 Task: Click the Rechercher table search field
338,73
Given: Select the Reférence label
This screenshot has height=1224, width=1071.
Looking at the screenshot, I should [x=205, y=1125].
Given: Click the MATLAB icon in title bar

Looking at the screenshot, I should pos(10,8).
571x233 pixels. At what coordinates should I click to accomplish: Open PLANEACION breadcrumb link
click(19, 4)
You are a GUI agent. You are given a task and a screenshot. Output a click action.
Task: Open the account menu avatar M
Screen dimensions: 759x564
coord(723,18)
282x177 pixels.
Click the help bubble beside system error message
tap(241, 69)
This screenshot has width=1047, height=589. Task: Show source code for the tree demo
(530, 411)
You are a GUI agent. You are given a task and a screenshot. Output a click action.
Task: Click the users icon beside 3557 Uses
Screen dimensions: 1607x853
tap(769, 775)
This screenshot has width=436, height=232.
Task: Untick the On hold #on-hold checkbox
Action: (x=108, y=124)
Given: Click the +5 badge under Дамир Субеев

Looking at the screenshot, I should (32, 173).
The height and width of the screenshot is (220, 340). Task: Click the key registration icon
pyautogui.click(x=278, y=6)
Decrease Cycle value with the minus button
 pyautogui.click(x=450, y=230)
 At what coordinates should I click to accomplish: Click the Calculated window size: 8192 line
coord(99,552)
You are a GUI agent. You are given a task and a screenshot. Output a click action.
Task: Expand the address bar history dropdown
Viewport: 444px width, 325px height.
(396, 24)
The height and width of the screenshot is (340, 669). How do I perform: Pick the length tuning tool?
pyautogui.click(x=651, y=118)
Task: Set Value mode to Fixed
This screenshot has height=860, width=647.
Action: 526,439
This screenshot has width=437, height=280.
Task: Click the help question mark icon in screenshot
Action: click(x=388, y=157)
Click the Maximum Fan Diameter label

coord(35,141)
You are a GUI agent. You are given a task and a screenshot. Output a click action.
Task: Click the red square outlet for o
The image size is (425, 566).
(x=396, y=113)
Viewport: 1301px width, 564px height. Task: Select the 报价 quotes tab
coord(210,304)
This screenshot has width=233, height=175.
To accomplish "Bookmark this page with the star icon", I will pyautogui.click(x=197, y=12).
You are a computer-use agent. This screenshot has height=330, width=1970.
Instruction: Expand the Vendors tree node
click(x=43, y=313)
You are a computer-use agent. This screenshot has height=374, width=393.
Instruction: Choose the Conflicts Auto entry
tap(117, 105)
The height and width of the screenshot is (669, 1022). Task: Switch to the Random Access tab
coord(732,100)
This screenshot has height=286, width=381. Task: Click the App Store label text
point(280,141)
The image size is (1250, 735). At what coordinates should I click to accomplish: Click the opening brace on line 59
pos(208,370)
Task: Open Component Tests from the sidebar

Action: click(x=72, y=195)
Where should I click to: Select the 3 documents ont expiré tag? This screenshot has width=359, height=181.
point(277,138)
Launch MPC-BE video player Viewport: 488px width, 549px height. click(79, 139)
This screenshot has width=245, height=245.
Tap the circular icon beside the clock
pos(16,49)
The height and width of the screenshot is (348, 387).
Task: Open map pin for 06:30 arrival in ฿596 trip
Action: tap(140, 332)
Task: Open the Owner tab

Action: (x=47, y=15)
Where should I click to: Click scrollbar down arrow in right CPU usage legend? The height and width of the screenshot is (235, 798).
◆ ◆ ◆ ◆ ◆ ◆ ◆
Report every line in the data that holds "computer", copying each one.

You are a computer-use agent. This screenshot has height=330, width=1970.
You are a computer-use agent. This screenshot has height=374, width=393.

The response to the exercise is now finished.